*What the task requires*
Reproduce word for word the part of the records that opens with the line containing "The image size is (2400, 1350)." and closes with the line containing "The width and height of the screenshot is (1501, 937).", including both of those lines.

*Extracted material*

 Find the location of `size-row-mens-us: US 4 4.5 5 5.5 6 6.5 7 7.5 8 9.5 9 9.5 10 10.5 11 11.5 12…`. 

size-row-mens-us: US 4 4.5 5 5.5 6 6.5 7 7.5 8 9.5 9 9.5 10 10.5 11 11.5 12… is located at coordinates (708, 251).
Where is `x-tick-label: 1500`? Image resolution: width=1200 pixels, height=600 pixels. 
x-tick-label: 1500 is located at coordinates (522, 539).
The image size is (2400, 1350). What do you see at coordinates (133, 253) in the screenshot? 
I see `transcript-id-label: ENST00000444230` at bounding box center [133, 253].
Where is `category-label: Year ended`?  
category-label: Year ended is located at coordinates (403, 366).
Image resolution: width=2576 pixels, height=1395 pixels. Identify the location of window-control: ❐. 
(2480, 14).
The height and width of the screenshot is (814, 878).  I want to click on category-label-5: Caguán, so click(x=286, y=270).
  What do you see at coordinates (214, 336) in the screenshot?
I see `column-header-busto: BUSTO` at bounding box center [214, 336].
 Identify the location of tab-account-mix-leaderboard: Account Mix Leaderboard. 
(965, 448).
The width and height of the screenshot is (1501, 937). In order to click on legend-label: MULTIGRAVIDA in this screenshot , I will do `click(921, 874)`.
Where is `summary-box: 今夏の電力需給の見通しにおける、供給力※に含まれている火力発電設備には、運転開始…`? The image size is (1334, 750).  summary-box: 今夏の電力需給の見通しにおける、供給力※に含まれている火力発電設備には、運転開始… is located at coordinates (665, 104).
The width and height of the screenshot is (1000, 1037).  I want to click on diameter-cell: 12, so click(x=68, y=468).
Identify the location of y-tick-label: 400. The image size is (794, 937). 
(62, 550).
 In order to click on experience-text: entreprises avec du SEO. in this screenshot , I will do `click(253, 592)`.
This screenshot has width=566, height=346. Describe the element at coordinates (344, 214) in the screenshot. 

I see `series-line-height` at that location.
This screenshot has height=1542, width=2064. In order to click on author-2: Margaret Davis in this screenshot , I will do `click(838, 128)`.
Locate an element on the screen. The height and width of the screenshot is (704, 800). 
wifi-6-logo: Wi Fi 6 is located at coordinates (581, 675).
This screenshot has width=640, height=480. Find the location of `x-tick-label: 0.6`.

*Your response*
The image size is (2400, 1350). What do you see at coordinates (133, 253) in the screenshot? 
I see `transcript-id-label: ENST00000444230` at bounding box center [133, 253].
Where is `category-label: Year ended`?  
category-label: Year ended is located at coordinates (403, 366).
Image resolution: width=2576 pixels, height=1395 pixels. Identify the location of window-control: ❐. 
(2480, 14).
The height and width of the screenshot is (814, 878).  I want to click on category-label-5: Caguán, so click(x=286, y=270).
  What do you see at coordinates (214, 336) in the screenshot?
I see `column-header-busto: BUSTO` at bounding box center [214, 336].
 Identify the location of tab-account-mix-leaderboard: Account Mix Leaderboard. 
(965, 448).
The width and height of the screenshot is (1501, 937). In order to click on legend-label: MULTIGRAVIDA in this screenshot , I will do `click(921, 874)`.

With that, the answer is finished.